■ JOB A:
Answer these questions using the investing news text:
(i) By roughly what percentage did gold prices surge last week?
(ii) How much has Boeing's stock fallen this year?
(iii) About how many new "millionaire wallets" does Kaiko Research say Bitcoin's rally is creating each day?

■ SUPPLIED TEXT:
══════

Gold Glitters Amidst Inflation Uncertainty

And in other investing news, gold prices remained relatively steady this week, near record highs following a nearly 5% surge last week driven by a weakening US dollar. The bullion's eight-day rally saw a slight dip following Tuesday's consumer price index release (which we’ll get to later), as investors saw no indications of Federal Reserve interest rate adjustments coming any time soon. Despite Chair Jerome Powell's previous comments emphasizing the need for more evidence of inflation nearing the 2% target before considering rate cuts, gold prices had spiked in March, surprising investors. That recent surge was supported by US economic data showing an increase in unemployment, prompting a decline in the dollar and Treasury yields. However, the hotter-than-expected inflation reading may now slow any further gains in gold, which thrives in a low-rate environment. Alongside gold, silver, platinum, and palladium prices also climbed. Looking at the big picture, this just highlights the fact that there are lots of avenues out there for investing your money and building your financial future, even during periods of inflation or other economic challenges. Always be on the lookout for those new opportunities!


Boeing Experiencing Heavy Turbulence

Meanwhile, Boeing is continuing to grapple with its ongoing crisis as its stock has now plunged over 25% this year and hit a 5 month low. All this comes amid a number of eyebrow-raising scandals, including a Justice Department criminal investigation, multiple safety issues during recent flights, delivery delays with their new planes, and the concerning news that a whistleblower against the company has turned up dead. Regulatory bodies such as the FAA and NTSB are involved in investigating a recent 737 Max incident (the one where a door came off during flight) which has sparked concerns about Boeing's safety practices and regulatory compliance. The company's alleged failure to fully cooperate with investigations has also strained its relationship with regulators, leading to further scrutiny and legal action. So looking at the bigger picture, this crisis may heighten concerns about the safety of Boeing aircraft and impact consumer confidence in air travel in general. Globally, Boeing's stock decline may affect investor sentiment and disrupt supply chains within the aviation industry, while regulatory actions and legal proceedings could have lasting repercussions on the company's reputation and financial stability. Let’s be honest: this situation is only just starting, and the next few months (if not years) are probably going to be pretty challenging for this company. You can be sure that we’ll follow this story and all its revelations closely, to see if Boeing can recover from this nosedive.


Bitcoin Bounce Creates Thousands of Millionaires

Over in the world of crypto, Bitcoin's unprecedented rally is creating approximately 1,500 new "millionaire wallets" daily, according to Kaiko Research, as investors capitalize on the soaring value of the currency. These wallets, representing digital addresses on the Bitcoin blockchain, store cryptocurrency, but since they are anonymous, it makes identifying their owners a challenge. Despite Bitcoin's 70% surge this year, the pace of new millionaire wallets is slower compared to the 2021 bull-market run, peaking at 1,691 on March 1. This deceleration is likely being caused by a few factors, including a delayed influx of fresh capital, profit-taking by large investors, and a shift towards storing holdings with custodians instead of personal wallets. Kaiko Research suggests that caution among investors may also be influencing this trend, as they await confirmation of Bitcoin's sustained growth before making any further investment. So looking at the bigger picture, this Bitcoin surge could potentially create many more cryptocurrency millionaires, while impacting investor sentiment and the broader dynamics of the crypto market.

══════

■ RECORDS PROVIDED:
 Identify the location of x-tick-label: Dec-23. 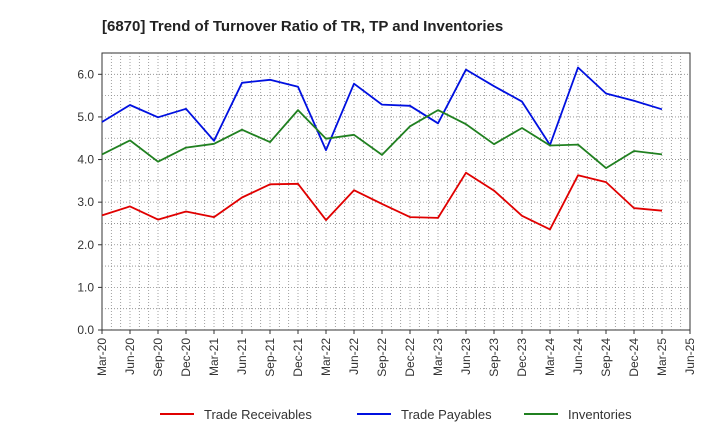
(522, 358).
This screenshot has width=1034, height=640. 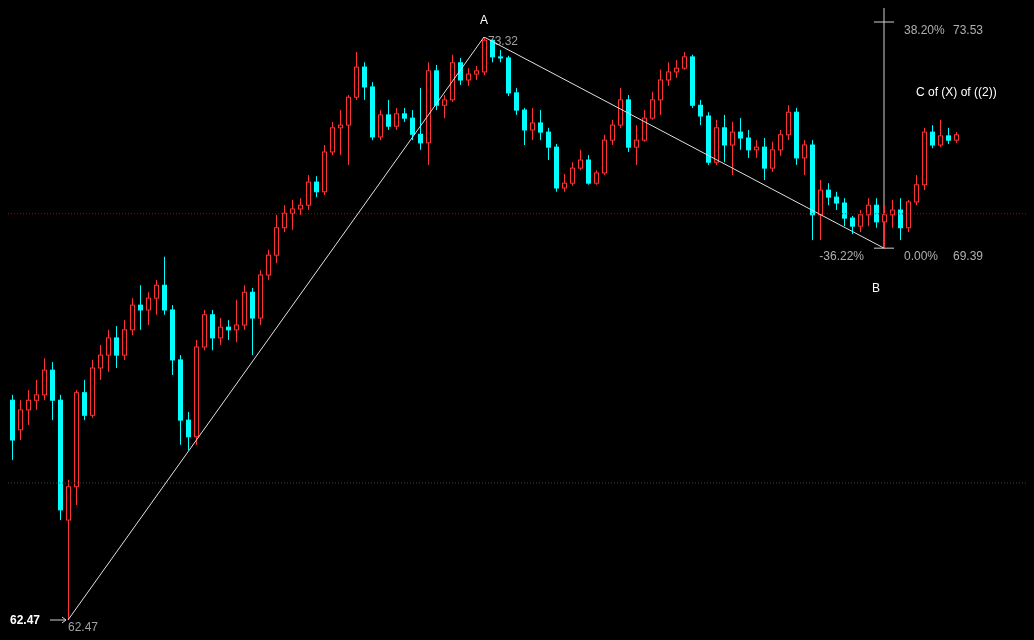 What do you see at coordinates (956, 92) in the screenshot?
I see `annotation: C of (X) of ((2))` at bounding box center [956, 92].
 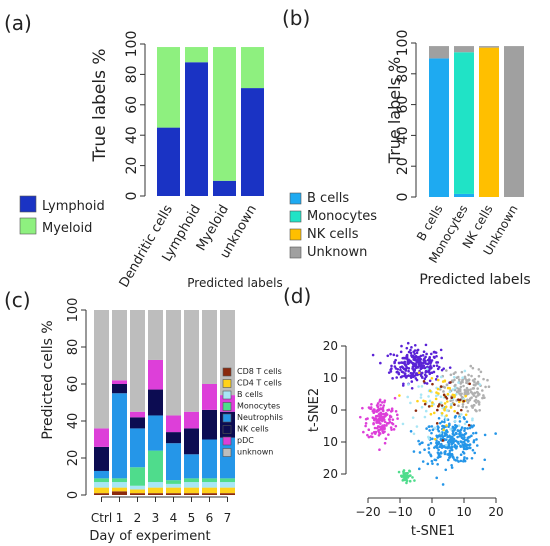 I want to click on legend-label: unknown, so click(x=255, y=452).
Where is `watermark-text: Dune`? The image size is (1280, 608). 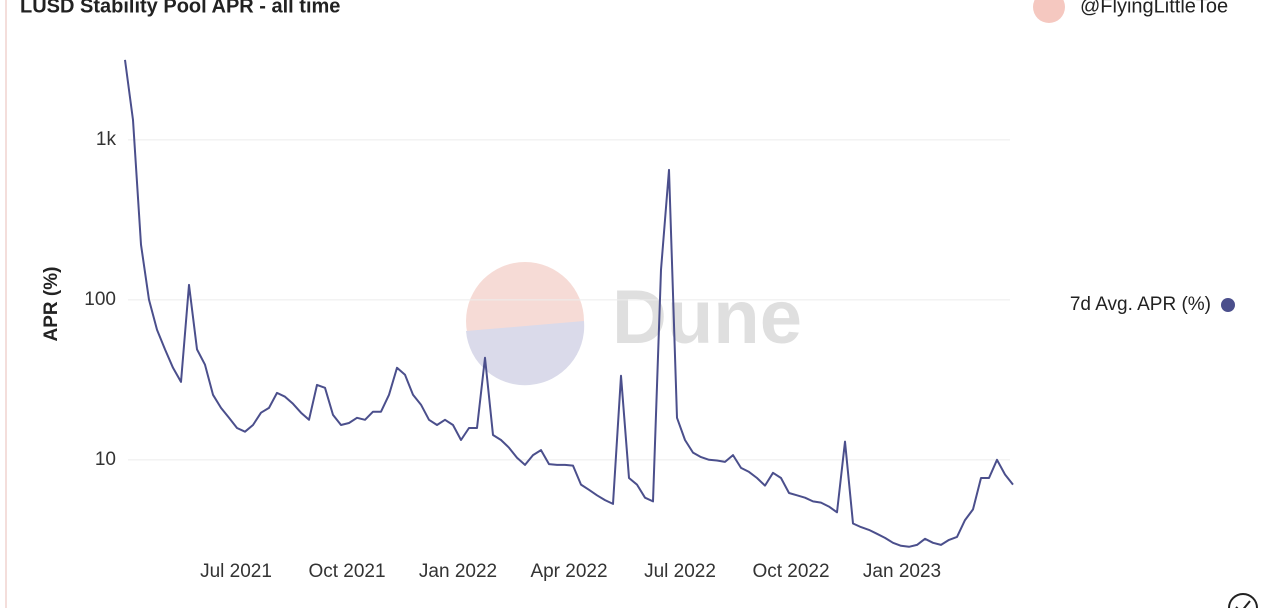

══════

■ JOB B: Update the part of the listing that opens with the line containing "I want to click" and runs through the end of the listing, replacing "watermark-text" with "watermark-label" and leaving everything else unchanged. Leave the pictures out of the result.

■ RESPONSE BOX A:
(i) Nearly 5%.
(ii) Over 25%.
(iii) Approximately 1,500.

■ RESPONSE BOX B:
  I want to click on legend-label: unknown, so click(x=255, y=452).
Where is `watermark-label: Dune`? The image size is (1280, 608). 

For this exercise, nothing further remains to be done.